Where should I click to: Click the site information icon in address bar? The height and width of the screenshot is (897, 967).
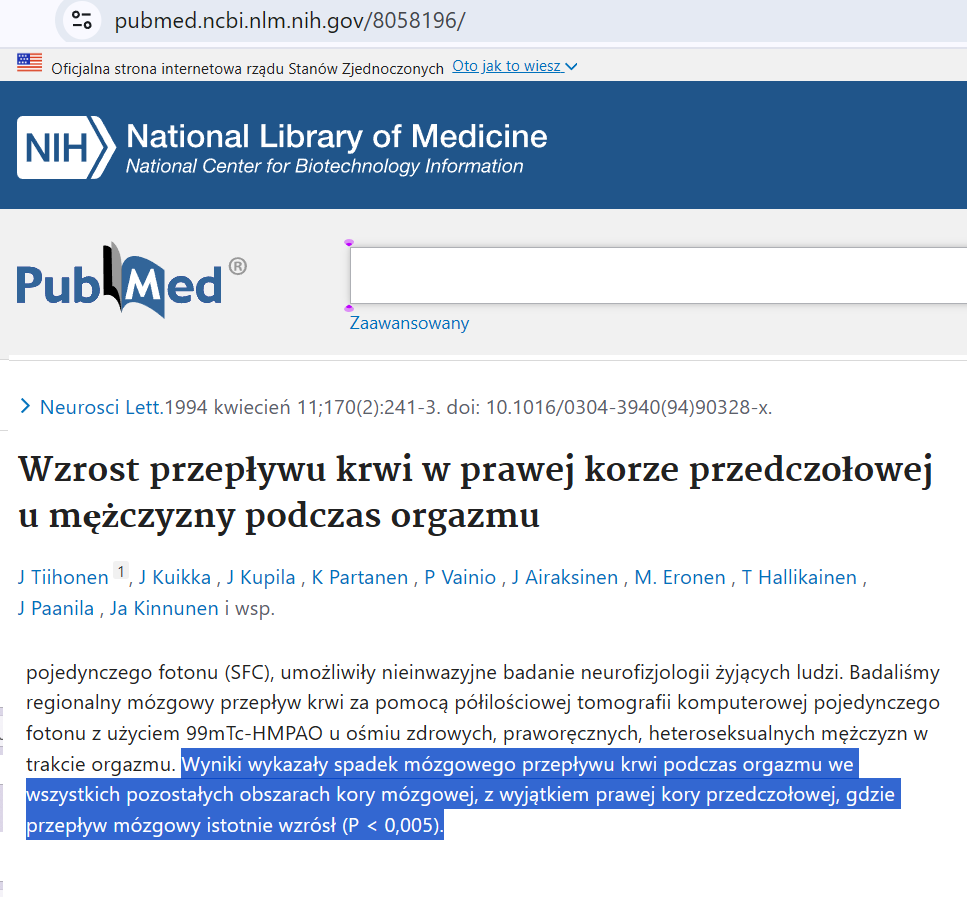pos(82,20)
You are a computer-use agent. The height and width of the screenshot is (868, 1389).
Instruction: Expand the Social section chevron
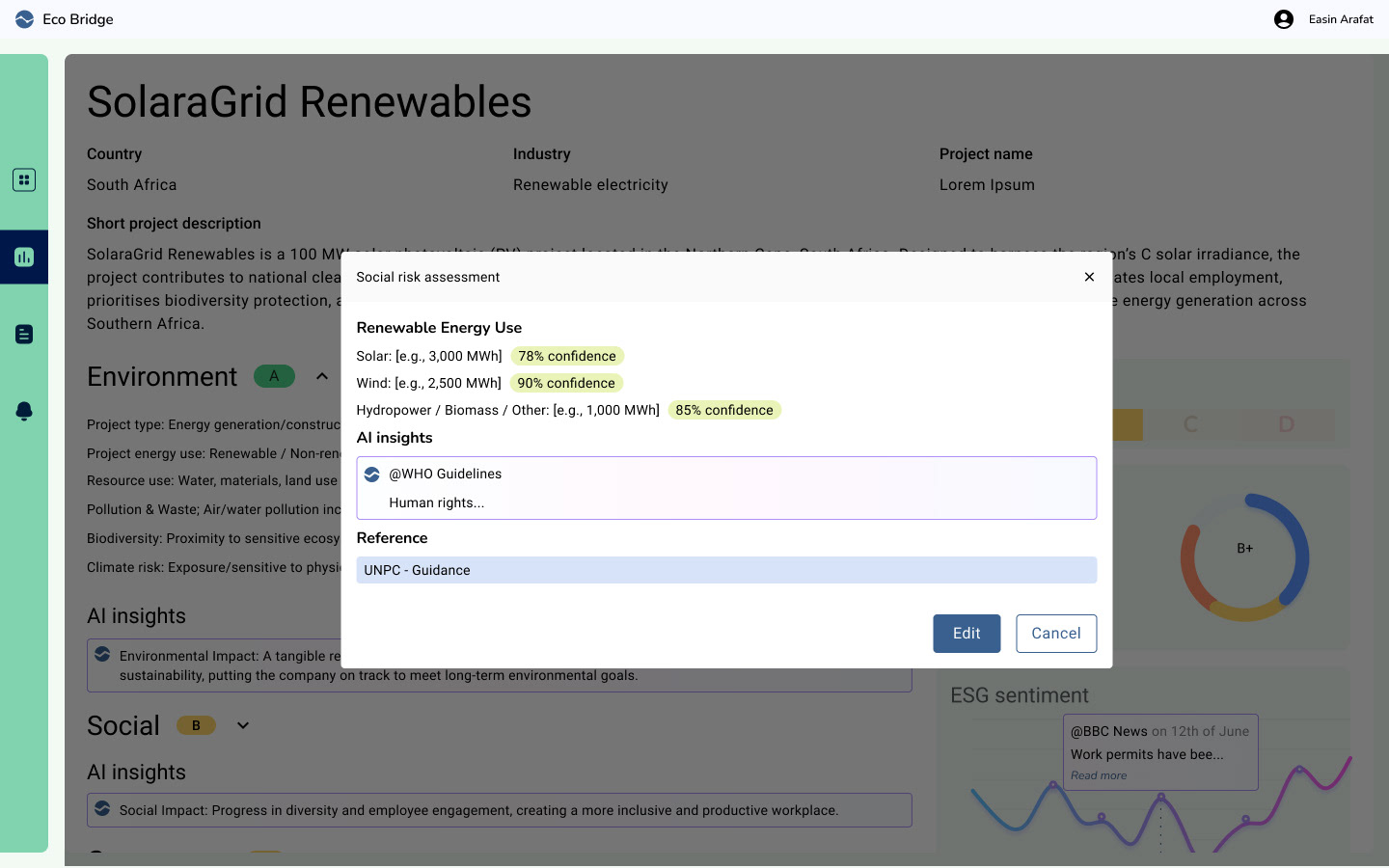(x=243, y=725)

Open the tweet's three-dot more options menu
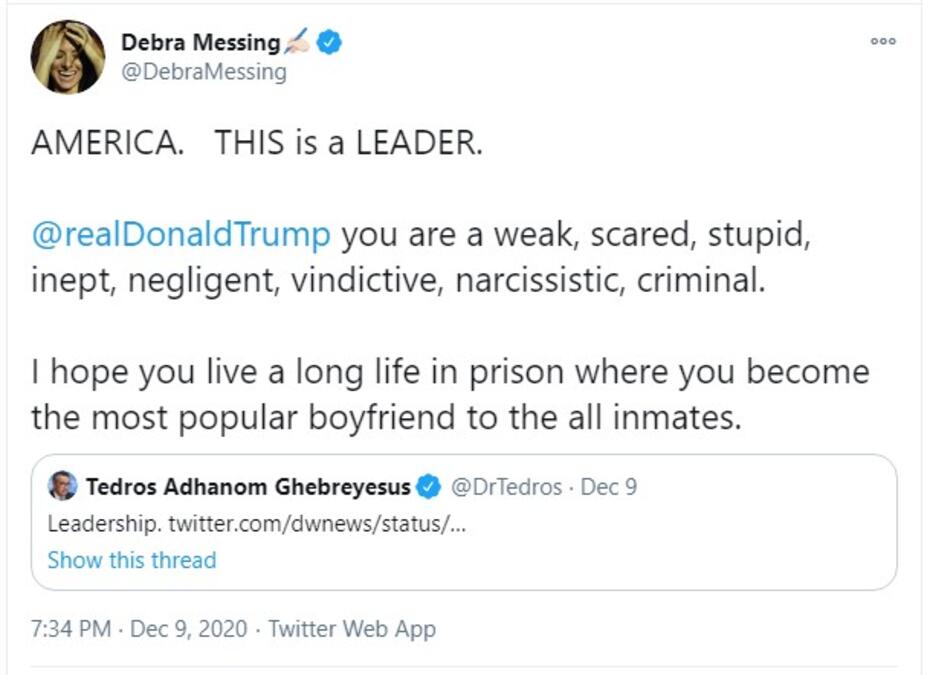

_____

_What the task asks_:
Beginning with the line that holds "Instruction: Expand the", extract every line to the end of the material, exactly as it stands, and drop the pictures.

_Answer space_:
Instruction: Expand the Social section chevron
(x=243, y=725)

Open the tweet's three-dot more options menu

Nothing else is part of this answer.